Energy and reserve scheduling under ambiguity on renewable probability distribution

Abstract

This paper presents a novel methodology to devise a least-cost energy and reserve scheduling under uncertainty in renewable energy sources (RES) and equipment outages. The uncertainty in renewable production is accounted for by exogenously simulated scenarios, as customary in stochastic programming, whereas outages of generators and/or transmission lines are addressed via adjustable robust optimization. The precise characterization of the RES output by means of a unique probability distribution is a challenging task. Hence, we provide a general formulation that allows the consideration of a set of “credible” probability distributions. In this manner, the system operator's ambiguity aversion to uncertainty in renewable production is accounted for. Our proposed methodology determines the least-cost energy and reserve scheduling through a three-level model. Structurally, the upper level defines a least-cost scheduling and, under uncertainty in renewable production, the middle level identifies the worst contingency for the given operating point.

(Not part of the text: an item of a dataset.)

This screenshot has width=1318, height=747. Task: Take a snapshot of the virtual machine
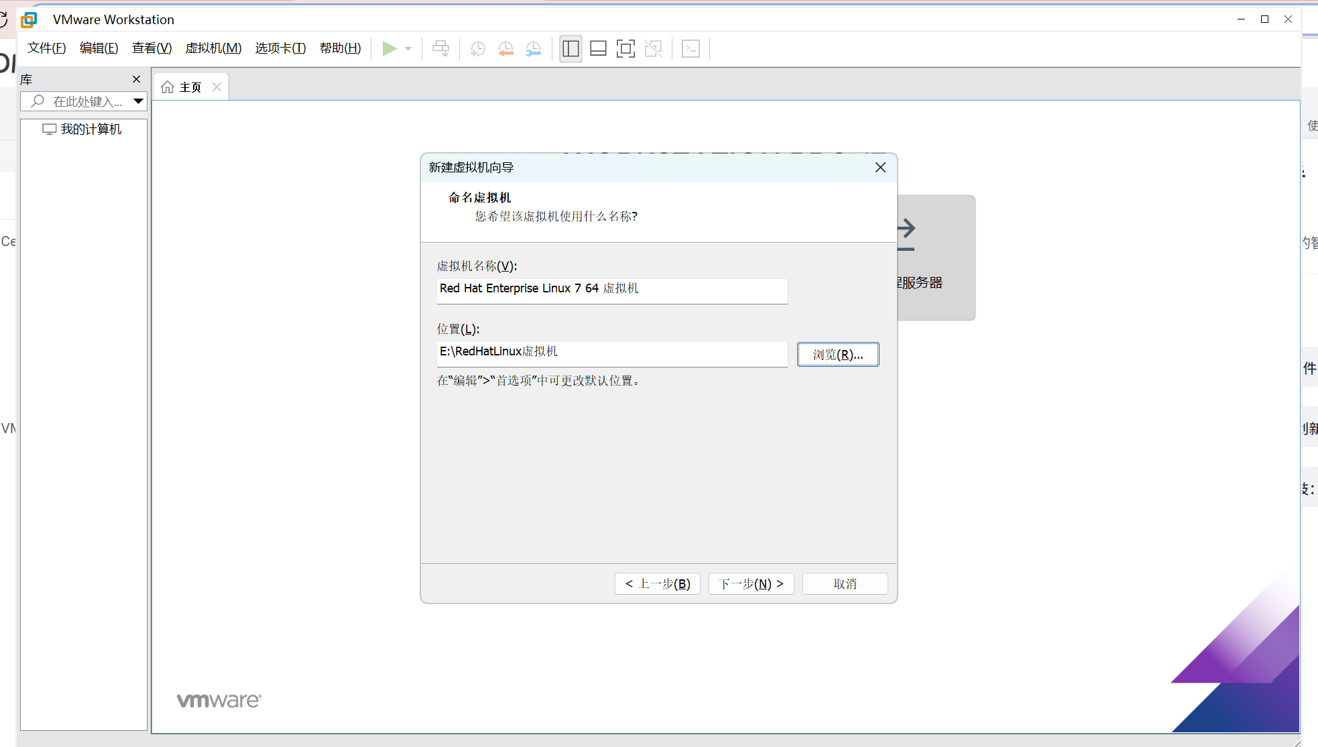coord(477,48)
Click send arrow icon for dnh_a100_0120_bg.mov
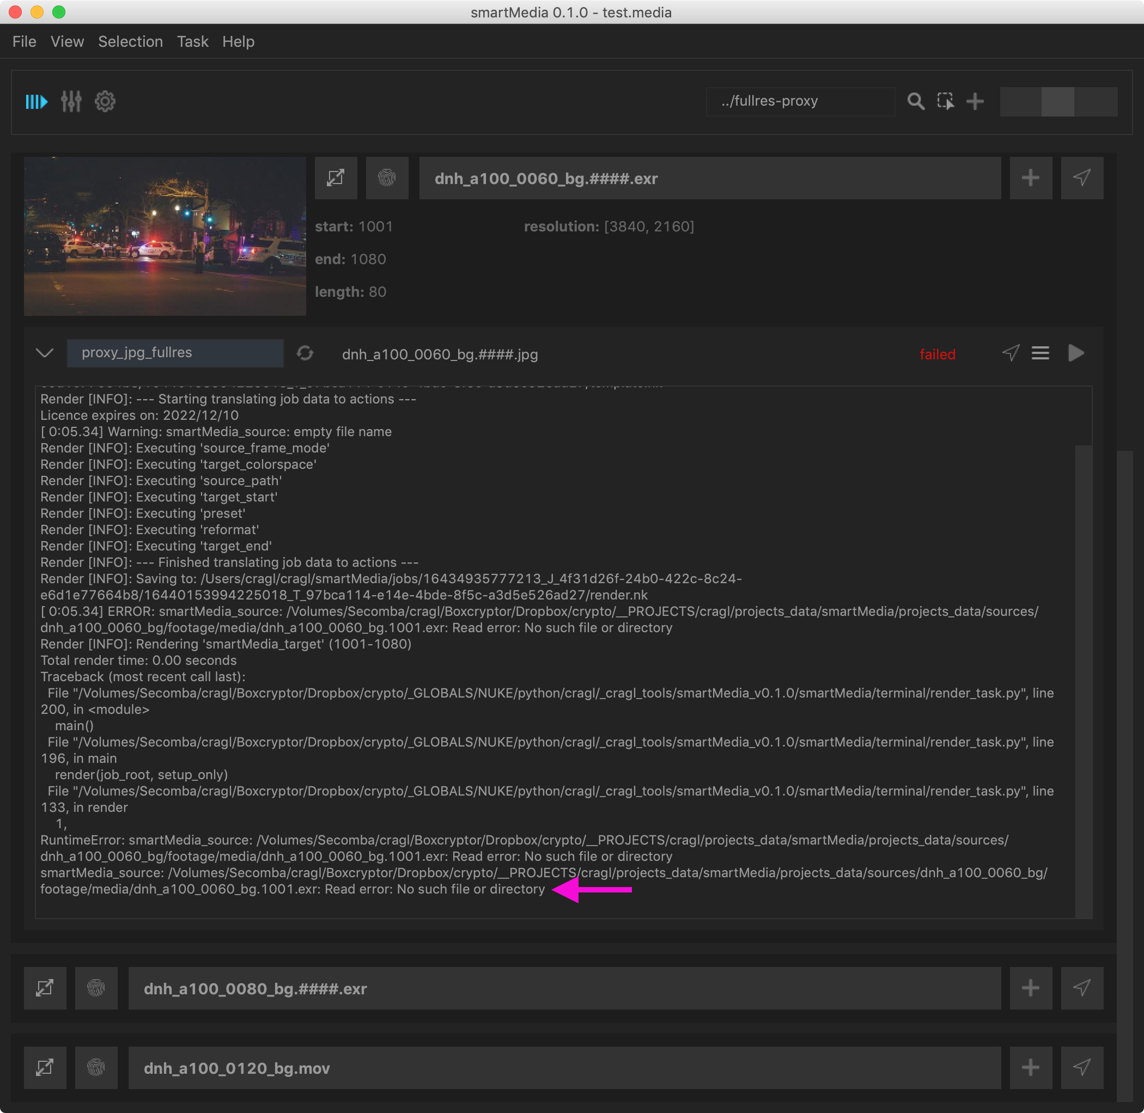Viewport: 1144px width, 1113px height. [1082, 1067]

The lower level then utilizes the scheduling provided by the upper-level to determine the best redispatch. In order to control the system equilibrium, we adapt risk constraint techniques to handle the system imbalance uncertainty and ensure a reliable operating level. To solve the multi-level problem, we propose an algorithm that combines Benders decomposition and column-and-constraint generation techniques to approximate the risk measure while scheduling power and reserves. The effectiveness of the proposed model and the importance of considering ambiguity are demonstrated through a case study with real data from the Great Britain power system network.